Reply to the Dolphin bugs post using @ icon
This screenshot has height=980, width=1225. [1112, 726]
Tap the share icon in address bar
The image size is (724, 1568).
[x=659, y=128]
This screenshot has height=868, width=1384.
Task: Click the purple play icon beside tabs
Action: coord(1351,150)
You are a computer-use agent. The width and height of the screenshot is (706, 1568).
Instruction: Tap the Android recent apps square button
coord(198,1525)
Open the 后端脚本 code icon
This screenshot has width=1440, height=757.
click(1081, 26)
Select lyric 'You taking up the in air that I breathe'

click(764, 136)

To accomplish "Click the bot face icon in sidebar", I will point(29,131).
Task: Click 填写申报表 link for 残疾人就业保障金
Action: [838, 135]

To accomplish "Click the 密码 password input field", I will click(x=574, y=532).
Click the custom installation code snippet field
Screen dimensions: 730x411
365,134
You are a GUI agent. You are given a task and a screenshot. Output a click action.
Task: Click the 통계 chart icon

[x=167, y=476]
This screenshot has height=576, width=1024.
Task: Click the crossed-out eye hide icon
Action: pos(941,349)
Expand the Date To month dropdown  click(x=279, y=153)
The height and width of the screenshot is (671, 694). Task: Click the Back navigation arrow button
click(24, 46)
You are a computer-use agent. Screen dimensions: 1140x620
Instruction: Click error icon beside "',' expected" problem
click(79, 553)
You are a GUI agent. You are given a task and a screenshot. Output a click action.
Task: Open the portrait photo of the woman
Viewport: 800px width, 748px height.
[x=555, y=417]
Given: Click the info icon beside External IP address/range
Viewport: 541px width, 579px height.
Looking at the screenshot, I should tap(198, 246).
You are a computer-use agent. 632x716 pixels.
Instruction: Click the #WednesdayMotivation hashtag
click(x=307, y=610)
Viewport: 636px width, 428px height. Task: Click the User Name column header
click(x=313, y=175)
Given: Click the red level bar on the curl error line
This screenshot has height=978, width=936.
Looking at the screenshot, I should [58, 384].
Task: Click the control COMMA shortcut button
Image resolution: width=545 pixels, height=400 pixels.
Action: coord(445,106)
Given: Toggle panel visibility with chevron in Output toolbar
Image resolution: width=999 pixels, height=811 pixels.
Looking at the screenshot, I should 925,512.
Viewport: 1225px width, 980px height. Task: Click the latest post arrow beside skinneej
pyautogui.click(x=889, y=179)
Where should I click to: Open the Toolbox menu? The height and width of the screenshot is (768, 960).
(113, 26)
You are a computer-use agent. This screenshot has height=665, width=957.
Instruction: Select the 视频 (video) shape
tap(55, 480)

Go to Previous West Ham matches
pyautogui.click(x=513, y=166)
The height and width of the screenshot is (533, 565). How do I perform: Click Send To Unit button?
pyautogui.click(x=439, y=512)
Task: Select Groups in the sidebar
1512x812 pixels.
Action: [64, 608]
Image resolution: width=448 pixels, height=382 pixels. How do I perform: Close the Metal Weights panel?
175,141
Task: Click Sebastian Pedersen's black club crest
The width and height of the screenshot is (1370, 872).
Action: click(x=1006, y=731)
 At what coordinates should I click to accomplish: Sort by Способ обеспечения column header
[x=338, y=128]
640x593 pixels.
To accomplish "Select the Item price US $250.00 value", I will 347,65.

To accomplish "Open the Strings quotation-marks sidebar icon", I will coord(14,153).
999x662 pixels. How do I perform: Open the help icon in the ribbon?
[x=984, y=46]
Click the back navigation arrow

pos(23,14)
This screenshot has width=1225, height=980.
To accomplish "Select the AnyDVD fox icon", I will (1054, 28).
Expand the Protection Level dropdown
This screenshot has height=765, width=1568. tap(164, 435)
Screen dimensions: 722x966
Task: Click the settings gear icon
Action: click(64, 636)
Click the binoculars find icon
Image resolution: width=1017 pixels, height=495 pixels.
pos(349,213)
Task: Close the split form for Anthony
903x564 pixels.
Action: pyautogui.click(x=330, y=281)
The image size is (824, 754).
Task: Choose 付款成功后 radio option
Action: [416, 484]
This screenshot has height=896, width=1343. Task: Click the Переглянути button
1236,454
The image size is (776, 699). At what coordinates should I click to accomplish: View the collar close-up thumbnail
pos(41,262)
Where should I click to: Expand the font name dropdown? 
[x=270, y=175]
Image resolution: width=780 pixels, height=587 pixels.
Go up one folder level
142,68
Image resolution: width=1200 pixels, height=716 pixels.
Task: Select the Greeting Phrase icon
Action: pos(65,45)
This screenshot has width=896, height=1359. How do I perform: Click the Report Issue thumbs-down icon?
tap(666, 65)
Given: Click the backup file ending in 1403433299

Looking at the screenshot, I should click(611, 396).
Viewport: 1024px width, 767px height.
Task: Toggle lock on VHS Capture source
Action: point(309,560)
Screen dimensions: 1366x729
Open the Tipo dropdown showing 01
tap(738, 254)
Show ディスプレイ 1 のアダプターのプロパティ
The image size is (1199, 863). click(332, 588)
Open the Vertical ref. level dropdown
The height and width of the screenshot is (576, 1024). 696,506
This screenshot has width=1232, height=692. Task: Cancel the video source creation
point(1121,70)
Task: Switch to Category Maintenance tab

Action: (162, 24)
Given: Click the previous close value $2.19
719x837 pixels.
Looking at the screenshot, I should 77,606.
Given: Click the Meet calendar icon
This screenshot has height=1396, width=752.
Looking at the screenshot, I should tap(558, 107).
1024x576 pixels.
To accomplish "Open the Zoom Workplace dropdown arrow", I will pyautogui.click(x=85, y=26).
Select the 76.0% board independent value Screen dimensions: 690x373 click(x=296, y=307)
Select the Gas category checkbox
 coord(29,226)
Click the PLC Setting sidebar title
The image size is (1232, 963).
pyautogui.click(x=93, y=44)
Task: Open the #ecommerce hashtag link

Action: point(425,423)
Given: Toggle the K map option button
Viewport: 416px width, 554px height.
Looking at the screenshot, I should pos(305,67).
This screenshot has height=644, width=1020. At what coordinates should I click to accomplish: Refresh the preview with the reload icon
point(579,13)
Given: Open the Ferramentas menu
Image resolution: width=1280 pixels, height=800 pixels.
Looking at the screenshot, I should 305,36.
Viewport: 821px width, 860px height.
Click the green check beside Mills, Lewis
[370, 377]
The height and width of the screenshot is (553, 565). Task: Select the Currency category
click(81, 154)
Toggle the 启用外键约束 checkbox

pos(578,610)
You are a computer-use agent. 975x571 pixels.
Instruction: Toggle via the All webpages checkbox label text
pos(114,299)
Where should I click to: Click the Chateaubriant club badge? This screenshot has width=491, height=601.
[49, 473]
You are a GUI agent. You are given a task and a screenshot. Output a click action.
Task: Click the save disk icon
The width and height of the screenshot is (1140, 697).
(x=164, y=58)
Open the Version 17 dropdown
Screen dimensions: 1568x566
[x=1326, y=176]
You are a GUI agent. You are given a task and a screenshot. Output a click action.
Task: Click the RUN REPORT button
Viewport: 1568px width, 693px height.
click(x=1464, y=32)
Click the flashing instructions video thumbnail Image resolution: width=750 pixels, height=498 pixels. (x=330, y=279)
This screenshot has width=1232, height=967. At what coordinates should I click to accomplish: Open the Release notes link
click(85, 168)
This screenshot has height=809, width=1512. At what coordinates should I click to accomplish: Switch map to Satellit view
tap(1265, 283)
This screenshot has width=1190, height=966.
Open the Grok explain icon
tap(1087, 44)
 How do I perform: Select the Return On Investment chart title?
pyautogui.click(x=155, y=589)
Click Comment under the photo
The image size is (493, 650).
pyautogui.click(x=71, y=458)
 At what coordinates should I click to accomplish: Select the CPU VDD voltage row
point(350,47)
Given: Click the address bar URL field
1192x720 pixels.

------------

- WORK TASK:
Return the whole listing above verbatim.

- YOUR RESPONSE:
Reply to the Dolphin bugs post using @ icon
This screenshot has height=980, width=1225. [1112, 726]
Tap the share icon in address bar
The image size is (724, 1568).
[x=659, y=128]
This screenshot has height=868, width=1384.
Task: Click the purple play icon beside tabs
Action: coord(1351,150)
You are a computer-use agent. The width and height of the screenshot is (706, 1568).
Instruction: Tap the Android recent apps square button
coord(198,1525)
Open the 后端脚本 code icon
This screenshot has width=1440, height=757.
click(1081, 26)
Select lyric 'You taking up the in air that I breathe'

click(764, 136)

To accomplish "Click the bot face icon in sidebar", I will point(29,131).
Task: Click 填写申报表 link for 残疾人就业保障金
Action: [838, 135]

To accomplish "Click the 密码 password input field", I will click(x=574, y=532).
Click the custom installation code snippet field
Screen dimensions: 730x411
365,134
You are a GUI agent. You are given a task and a screenshot. Output a click action.
Task: Click the 통계 chart icon

[x=167, y=476]
This screenshot has height=576, width=1024.
Task: Click the crossed-out eye hide icon
Action: pos(941,349)
Expand the Date To month dropdown  click(x=279, y=153)
The height and width of the screenshot is (671, 694). Task: Click the Back navigation arrow button
click(24, 46)
You are a computer-use agent. Screen dimensions: 1140x620
Instruction: Click error icon beside "',' expected" problem
click(79, 553)
You are a GUI agent. You are given a task and a screenshot. Output a click action.
Task: Open the portrait photo of the woman
Viewport: 800px width, 748px height.
[x=555, y=417]
Given: Click the info icon beside External IP address/range
Viewport: 541px width, 579px height.
Looking at the screenshot, I should tap(198, 246).
You are a computer-use agent. 632x716 pixels.
Instruction: Click the #WednesdayMotivation hashtag
click(x=307, y=610)
Viewport: 636px width, 428px height. Task: Click the User Name column header
click(x=313, y=175)
Given: Click the red level bar on the curl error line
This screenshot has height=978, width=936.
Looking at the screenshot, I should [58, 384].
Task: Click the control COMMA shortcut button
Image resolution: width=545 pixels, height=400 pixels.
Action: coord(445,106)
Given: Toggle panel visibility with chevron in Output toolbar
Image resolution: width=999 pixels, height=811 pixels.
Looking at the screenshot, I should 925,512.
Viewport: 1225px width, 980px height. Task: Click the latest post arrow beside skinneej
pyautogui.click(x=889, y=179)
Where should I click to: Open the Toolbox menu? The height and width of the screenshot is (768, 960).
(113, 26)
You are a computer-use agent. This screenshot has height=665, width=957.
Instruction: Select the 视频 (video) shape
tap(55, 480)

Go to Previous West Ham matches
pyautogui.click(x=513, y=166)
The height and width of the screenshot is (533, 565). How do I perform: Click Send To Unit button?
pyautogui.click(x=439, y=512)
Task: Select Groups in the sidebar
1512x812 pixels.
Action: [64, 608]
Image resolution: width=448 pixels, height=382 pixels. How do I perform: Close the Metal Weights panel?
175,141
Task: Click Sebastian Pedersen's black club crest
The width and height of the screenshot is (1370, 872).
Action: click(x=1006, y=731)
 At what coordinates should I click to accomplish: Sort by Способ обеспечения column header
[x=338, y=128]
640x593 pixels.
To accomplish "Select the Item price US $250.00 value", I will 347,65.

To accomplish "Open the Strings quotation-marks sidebar icon", I will coord(14,153).
999x662 pixels. How do I perform: Open the help icon in the ribbon?
[x=984, y=46]
Click the back navigation arrow

pos(23,14)
This screenshot has width=1225, height=980.
To accomplish "Select the AnyDVD fox icon", I will (1054, 28).
Expand the Protection Level dropdown
This screenshot has height=765, width=1568. tap(164, 435)
Screen dimensions: 722x966
Task: Click the settings gear icon
Action: click(64, 636)
Click the binoculars find icon
Image resolution: width=1017 pixels, height=495 pixels.
pos(349,213)
Task: Close the split form for Anthony
903x564 pixels.
Action: pyautogui.click(x=330, y=281)
The image size is (824, 754).
Task: Choose 付款成功后 radio option
Action: [416, 484]
This screenshot has height=896, width=1343. Task: Click the Переглянути button
1236,454
The image size is (776, 699). At what coordinates should I click to accomplish: View the collar close-up thumbnail
pos(41,262)
Where should I click to: Expand the font name dropdown? 
[x=270, y=175]
Image resolution: width=780 pixels, height=587 pixels.
Go up one folder level
142,68
Image resolution: width=1200 pixels, height=716 pixels.
Task: Select the Greeting Phrase icon
Action: pos(65,45)
This screenshot has width=896, height=1359. How do I perform: Click the Report Issue thumbs-down icon?
tap(666, 65)
Given: Click the backup file ending in 1403433299

Looking at the screenshot, I should click(611, 396).
Viewport: 1024px width, 767px height.
Task: Toggle lock on VHS Capture source
Action: point(309,560)
Screen dimensions: 1366x729
Open the Tipo dropdown showing 01
tap(738, 254)
Show ディスプレイ 1 のアダプターのプロパティ
The image size is (1199, 863). click(332, 588)
Open the Vertical ref. level dropdown
The height and width of the screenshot is (576, 1024). 696,506
This screenshot has width=1232, height=692. Task: Cancel the video source creation
point(1121,70)
Task: Switch to Category Maintenance tab

Action: (162, 24)
Given: Click the previous close value $2.19
719x837 pixels.
Looking at the screenshot, I should 77,606.
Given: Click the Meet calendar icon
This screenshot has height=1396, width=752.
Looking at the screenshot, I should tap(558, 107).
1024x576 pixels.
To accomplish "Open the Zoom Workplace dropdown arrow", I will pyautogui.click(x=85, y=26).
Select the 76.0% board independent value Screen dimensions: 690x373 click(x=296, y=307)
Select the Gas category checkbox
 coord(29,226)
Click the PLC Setting sidebar title
The image size is (1232, 963).
pyautogui.click(x=93, y=44)
Task: Open the #ecommerce hashtag link

Action: point(425,423)
Given: Toggle the K map option button
Viewport: 416px width, 554px height.
Looking at the screenshot, I should pos(305,67).
This screenshot has height=644, width=1020. At what coordinates should I click to accomplish: Refresh the preview with the reload icon
point(579,13)
Given: Open the Ferramentas menu
Image resolution: width=1280 pixels, height=800 pixels.
Looking at the screenshot, I should 305,36.
Viewport: 821px width, 860px height.
Click the green check beside Mills, Lewis
[370, 377]
The height and width of the screenshot is (553, 565). Task: Select the Currency category
click(81, 154)
Toggle the 启用外键约束 checkbox

pos(578,610)
You are a computer-use agent. 975x571 pixels.
Instruction: Toggle via the All webpages checkbox label text
pos(114,299)
Where should I click to: Click the Chateaubriant club badge? This screenshot has width=491, height=601.
[49, 473]
You are a GUI agent. You are given a task and a screenshot. Output a click action.
Task: Click the save disk icon
The width and height of the screenshot is (1140, 697).
(x=164, y=58)
Open the Version 17 dropdown
Screen dimensions: 1568x566
[x=1326, y=176]
You are a GUI agent. You are given a task and a screenshot. Output a click action.
Task: Click the RUN REPORT button
Viewport: 1568px width, 693px height.
click(x=1464, y=32)
Click the flashing instructions video thumbnail Image resolution: width=750 pixels, height=498 pixels. (x=330, y=279)
This screenshot has width=1232, height=967. At what coordinates should I click to accomplish: Open the Release notes link
click(85, 168)
This screenshot has height=809, width=1512. At what coordinates should I click to accomplish: Switch map to Satellit view
tap(1265, 283)
This screenshot has width=1190, height=966.
Open the Grok explain icon
tap(1087, 44)
 How do I perform: Select the Return On Investment chart title?
pyautogui.click(x=155, y=589)
Click Comment under the photo
The image size is (493, 650).
pyautogui.click(x=71, y=458)
 At what coordinates should I click to accomplish: Select the CPU VDD voltage row
point(350,47)
Given: Click the address bar URL field
1192x720 pixels.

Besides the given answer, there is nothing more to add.